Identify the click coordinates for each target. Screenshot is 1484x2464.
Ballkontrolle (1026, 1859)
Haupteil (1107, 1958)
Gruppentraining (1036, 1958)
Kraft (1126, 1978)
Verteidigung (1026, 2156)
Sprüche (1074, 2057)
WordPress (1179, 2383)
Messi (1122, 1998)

Requirement: The answer is the run of lines that starts at the one containing "Ballkontrolle (1026, 1859)" and ends at the last line of the material, reproduced exactly.

Finished exercise:
Ballkontrolle (1026, 1859)
Haupteil (1107, 1958)
Gruppentraining (1036, 1958)
Kraft (1126, 1978)
Verteidigung (1026, 2156)
Sprüche (1074, 2057)
WordPress (1179, 2383)
Messi (1122, 1998)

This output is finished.